When I first watched Netflix’s new anime Bastard!!: Heavy Metal, Dark Fantasy, I expected a melodramatic anime series along the lines of Record of Lodoss War. What I got was an unapologetically horny show about a wizard and his ever-growing harem of big-haired anime waifus. I loved every second of it.
Bastard!!: Heavy Metal, Dark Fantasy, made by LIDEN FILMS, is a remake of the 1992 anime Bastard!! Ankoku no Hakaishin. Bastard!!!’s elevator pitch in the Kotaku summer anime guide, which you should totes check out by the by, is that a wizard named Dark Schneider is resurrected to save the kingdom of, I shit you not, Meta-Licana (pronounced Metalicana), from evildoers. However, that description is just the tip of the iceberg for what this horned-up anime has in store.
You see, Dark Schneider used to be the baddie of the series. In fact, he was the head honcho of the series’ antagonists, the Four Lords of Havoc, prior to the events of the anime. While Schneider touts that he is the hero of this shonen anime—a fourth-wall breaking fact he isn’t afraid to remind viewers and other characters of —Schneider in actuality is the embodiment of early ‘90s OVA anime tropes of lecherous all-powerful wizards. I mean, dude was having Sense8-level orgies with his harem in between his conquest for world domination. But, like all overpowered beings, his hubris got the best of him and he was sealed away into the body of a mild-mannered boy named Lucien.
The Kingdom of Meta-Licana is forever on the losing end of a war against the Four Lords of Havoc. The Kingdom’s sole trump card is the resurrection of Dark Schneider from Lucien’s body.
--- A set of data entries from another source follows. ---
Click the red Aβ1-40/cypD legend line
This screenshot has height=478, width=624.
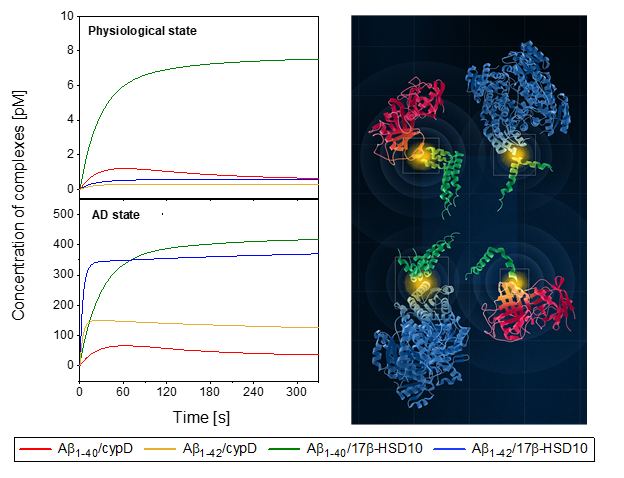click(35, 450)
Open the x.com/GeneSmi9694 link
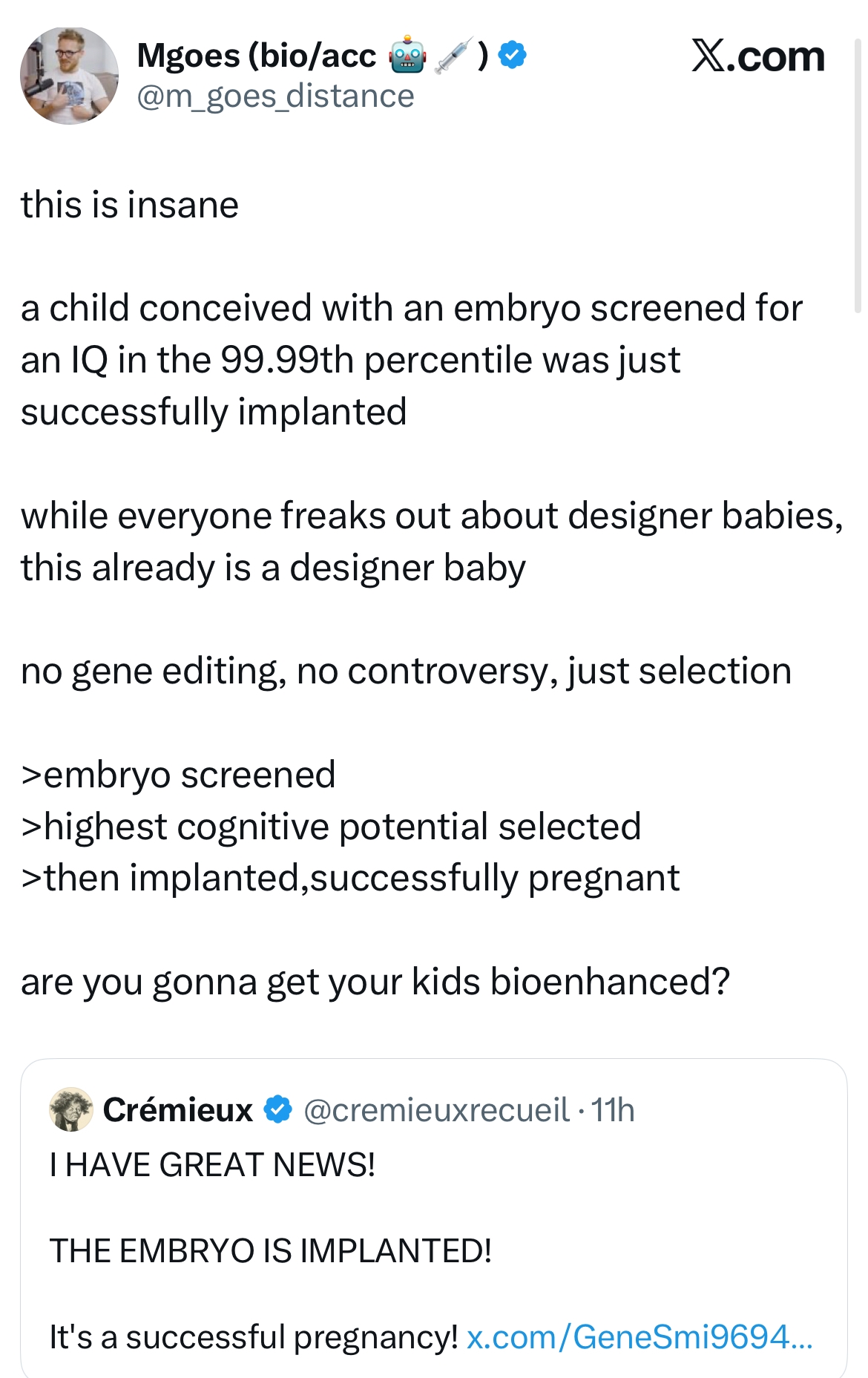 640,1337
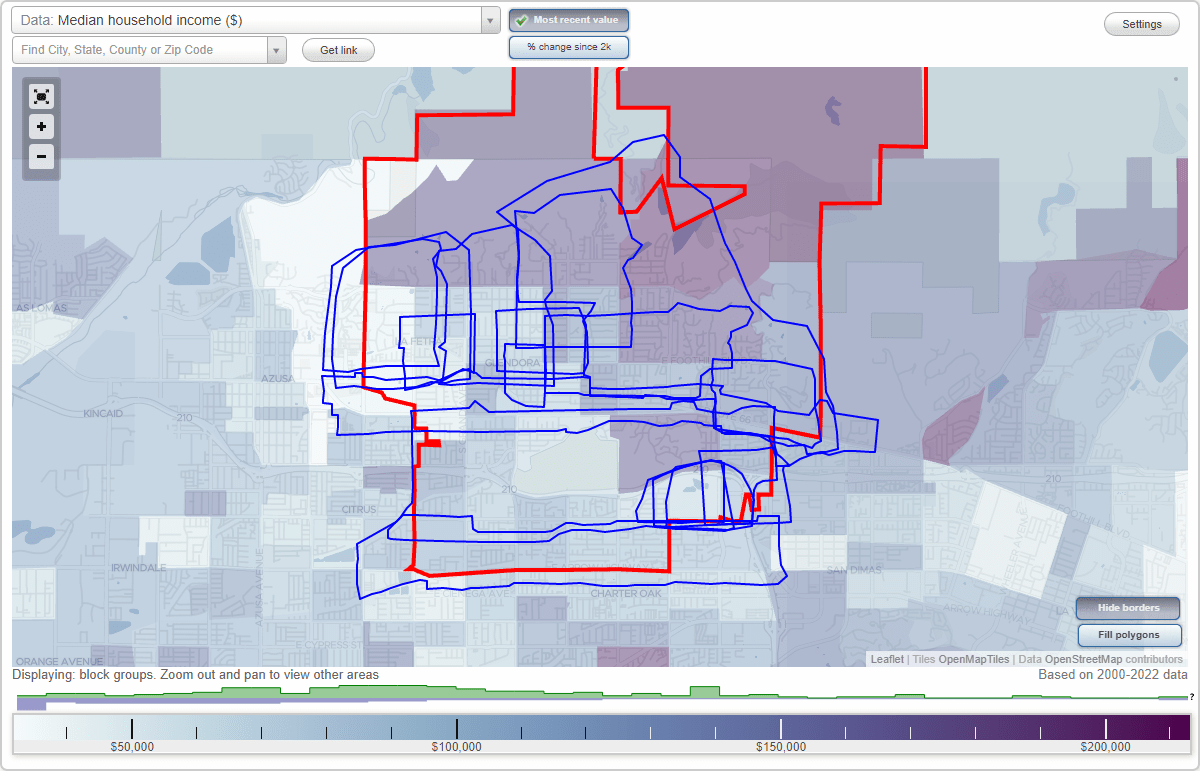Open the Median household income selector
Screen dimensions: 1200x771
250,20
They aim to do so by having Lucien kiss the lips of a virgin woman. Wait, don’t close out of this tab just yet. I know, that’s a pretty eye-rolling premise. However, this show works because of how self-aware it is of its ridiculous premise. The spell-breaking virginal kiss to save the doomed kingdom is one of the many times that the show pokes fun at its absurdities every chance it gets. After summoning Schneider in the show’s first episode, for example, the kingdom asks to summon him again at the start of the second episode because it’d be easier than going through the effort of assembling their armies.